■ **Work request**: In the copy you make of the entries, no picture should appear, and every word must match.

Stored data entries:
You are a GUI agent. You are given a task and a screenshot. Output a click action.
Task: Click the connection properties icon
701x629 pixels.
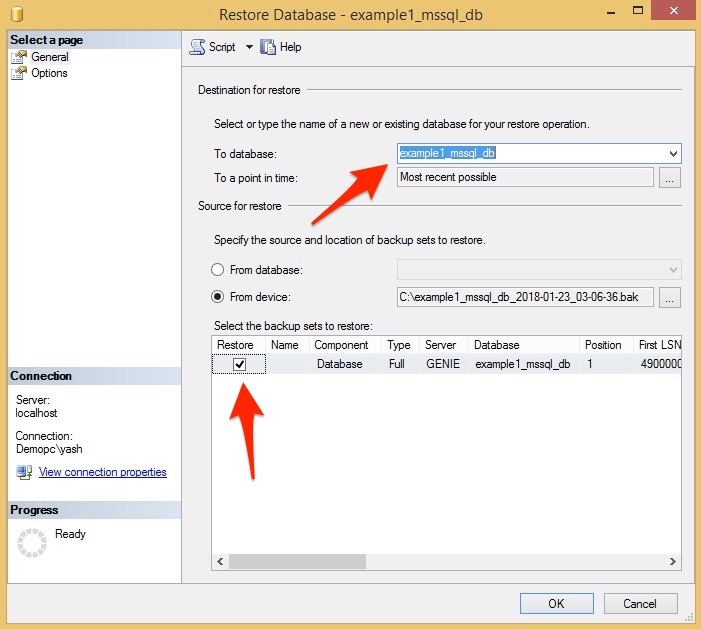pos(24,472)
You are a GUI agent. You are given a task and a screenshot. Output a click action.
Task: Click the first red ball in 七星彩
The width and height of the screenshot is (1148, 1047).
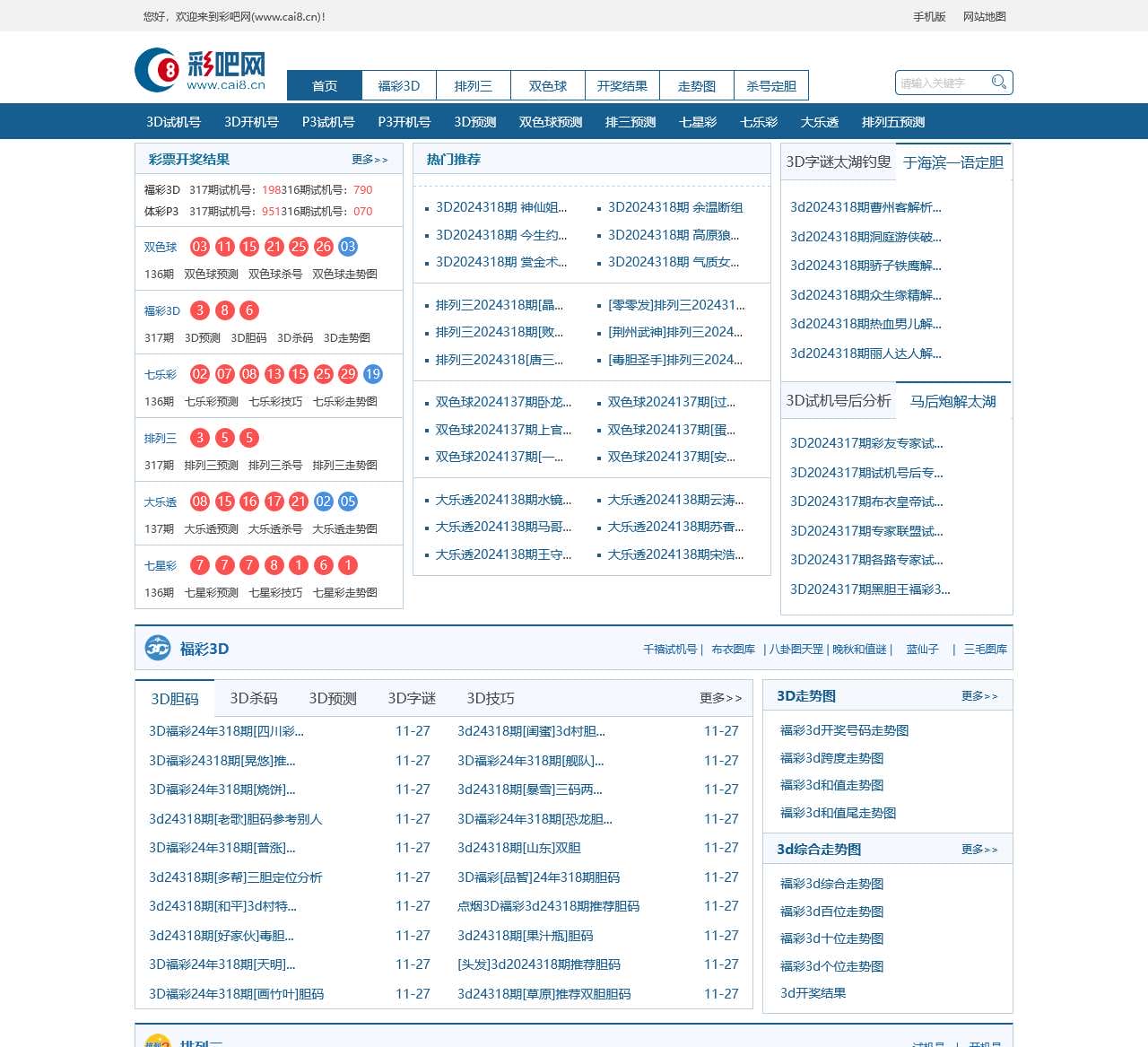coord(200,565)
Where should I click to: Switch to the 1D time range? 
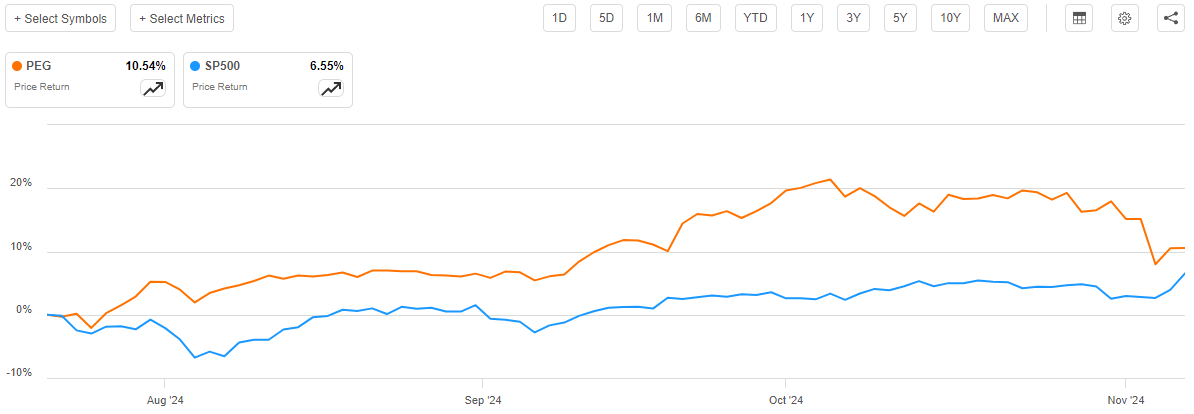(x=560, y=18)
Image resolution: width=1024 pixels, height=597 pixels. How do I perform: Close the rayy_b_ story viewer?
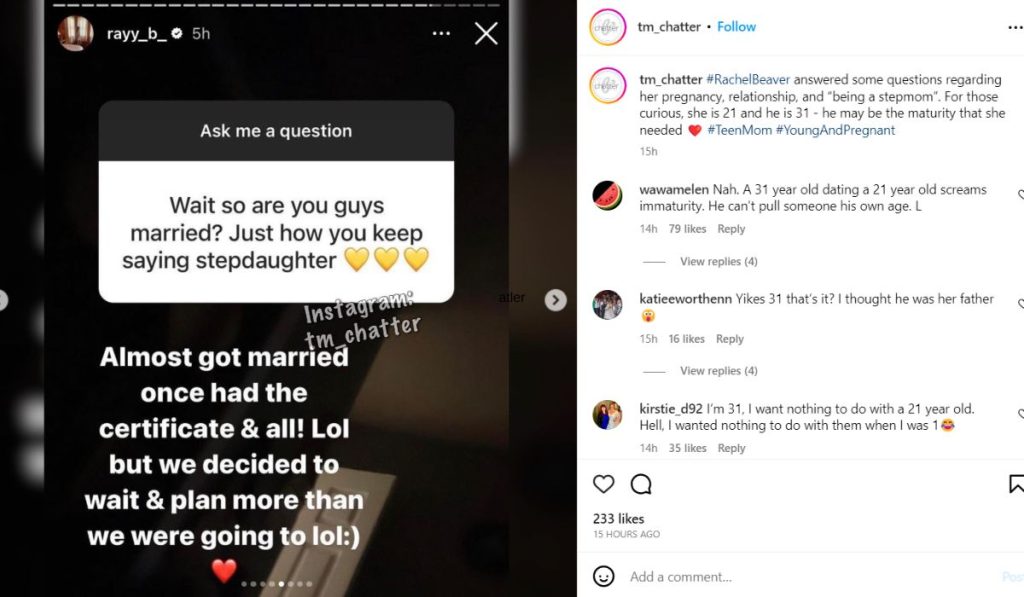[x=486, y=33]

■ **Result of this task**:
You are a GUI agent. You are given a task and a screenshot. Output a click action.
Task: Click the connection properties icon
701x629 pixels.
pos(24,472)
You are a GUI agent. You are given a task and a screenshot. Output a click action.
Task: Click the first red ball in 七星彩
The width and height of the screenshot is (1148, 1047).
coord(200,565)
Where should I click to: Switch to the 1D time range? 
(x=560, y=18)
Image resolution: width=1024 pixels, height=597 pixels. How do I perform: Close the rayy_b_ story viewer?
[x=486, y=33]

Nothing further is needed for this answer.